Sylvie STEINBERG
Paris, Fayard, 2001
Entre le XVIe et le XVIIIe siècle, le personnage du travesti traverse la littérature, hante les scènes de théâtre, court les fêtes de village, les révoltes même, et s’introduit dans les divertissements de cour. Ici, ce sont essentiellement des destinées individuelles d’hommes et surtout de femmes, connus ou anonymes, qui sont retracés. Le travestissement est un crime sous l’Ancien Régime. Il est transgressif, y compris au regard de la loi divine (Deutéronome XXII, 5), mais il ne procède pas systématiquement à un retournement des valeurs communément admises.
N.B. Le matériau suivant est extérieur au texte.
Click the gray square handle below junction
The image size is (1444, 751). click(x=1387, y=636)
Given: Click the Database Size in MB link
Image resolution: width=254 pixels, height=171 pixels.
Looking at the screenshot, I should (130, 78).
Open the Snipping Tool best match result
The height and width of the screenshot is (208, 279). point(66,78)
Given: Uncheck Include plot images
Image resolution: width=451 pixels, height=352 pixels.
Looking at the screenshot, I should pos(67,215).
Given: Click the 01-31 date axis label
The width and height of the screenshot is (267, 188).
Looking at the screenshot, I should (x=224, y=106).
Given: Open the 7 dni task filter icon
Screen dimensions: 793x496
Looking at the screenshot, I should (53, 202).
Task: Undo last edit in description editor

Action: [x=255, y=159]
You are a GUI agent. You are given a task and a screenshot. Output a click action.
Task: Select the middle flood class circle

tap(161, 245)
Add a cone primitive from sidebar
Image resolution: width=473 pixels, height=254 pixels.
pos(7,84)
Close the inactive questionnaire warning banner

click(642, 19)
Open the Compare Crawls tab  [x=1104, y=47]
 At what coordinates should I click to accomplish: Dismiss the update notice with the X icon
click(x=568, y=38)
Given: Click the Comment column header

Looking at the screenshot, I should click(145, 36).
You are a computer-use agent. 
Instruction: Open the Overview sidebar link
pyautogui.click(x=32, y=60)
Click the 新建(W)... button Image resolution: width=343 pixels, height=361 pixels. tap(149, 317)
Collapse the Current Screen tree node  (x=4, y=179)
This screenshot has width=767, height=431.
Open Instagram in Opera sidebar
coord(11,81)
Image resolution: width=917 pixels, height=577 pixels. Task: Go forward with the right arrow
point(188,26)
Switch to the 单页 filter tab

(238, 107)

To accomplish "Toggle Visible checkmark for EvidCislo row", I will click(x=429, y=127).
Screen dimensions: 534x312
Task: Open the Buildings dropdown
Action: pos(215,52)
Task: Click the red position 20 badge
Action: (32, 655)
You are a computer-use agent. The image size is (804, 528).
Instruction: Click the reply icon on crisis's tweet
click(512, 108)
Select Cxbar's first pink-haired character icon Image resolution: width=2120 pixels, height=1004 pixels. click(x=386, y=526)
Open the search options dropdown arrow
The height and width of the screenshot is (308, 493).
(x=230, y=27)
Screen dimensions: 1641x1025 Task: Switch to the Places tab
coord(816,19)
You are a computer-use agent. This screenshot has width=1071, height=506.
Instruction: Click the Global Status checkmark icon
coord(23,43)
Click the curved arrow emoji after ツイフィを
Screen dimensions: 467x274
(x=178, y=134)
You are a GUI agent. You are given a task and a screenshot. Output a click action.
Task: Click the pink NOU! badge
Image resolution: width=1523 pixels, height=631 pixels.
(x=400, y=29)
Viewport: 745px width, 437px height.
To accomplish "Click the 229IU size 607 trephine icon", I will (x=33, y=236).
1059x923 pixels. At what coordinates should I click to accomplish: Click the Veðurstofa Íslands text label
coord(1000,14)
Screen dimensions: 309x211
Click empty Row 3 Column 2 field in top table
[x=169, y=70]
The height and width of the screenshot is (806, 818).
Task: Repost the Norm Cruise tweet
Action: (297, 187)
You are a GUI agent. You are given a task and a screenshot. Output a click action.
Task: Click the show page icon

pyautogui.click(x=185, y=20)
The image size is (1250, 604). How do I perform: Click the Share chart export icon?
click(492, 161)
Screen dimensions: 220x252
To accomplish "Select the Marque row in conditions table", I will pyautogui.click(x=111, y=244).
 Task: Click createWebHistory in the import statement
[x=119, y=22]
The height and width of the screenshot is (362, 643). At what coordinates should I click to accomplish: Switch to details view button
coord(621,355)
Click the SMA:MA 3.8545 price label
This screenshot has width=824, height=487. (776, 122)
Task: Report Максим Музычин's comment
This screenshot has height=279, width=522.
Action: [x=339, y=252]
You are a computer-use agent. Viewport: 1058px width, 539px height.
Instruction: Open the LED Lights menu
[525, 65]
Si les hommes se dégradent en se travestissant, c’est qu’ils dérogent à la «perfection» de leur sexe. En revanche, les femmes trouvent aisément des justifications dans l’exemple de figures réelles ou imaginaires : saintes travesties, héroïne de romans ou de contes populaires leur offrent des modèles positifs. Le travestissement masque le corps et bouleverse les signes qui sont ordinairement attachés au vêtement, au comportement émotif, aux «habitudes du corps»: il révèle a contrario un véritable système de représentation des différences corporelles que les traités de médecine et de physiognomonie formalisent. Mais ces représentations renvoient aussi à des modes de conceptualisation des notions de sexe et de genre. Le travestissement revendicatif et guerrier des femmes durant deux périodes-clefs, le temps des guerres civiles (des guerres de religion à la Fronde) et les débuts de la Révolution française, et les débats qui lui sont contemporains, font apparaître un changement essentiel : à un mode de représentation fondé sur le sang succède une conception de l’espèce humaine où l’accent est mis sur l’égalité entre les hommes et, paradoxalement, sur l’inégalité entre les sexes au nom de la perfectibilité de la «Nature» humaine.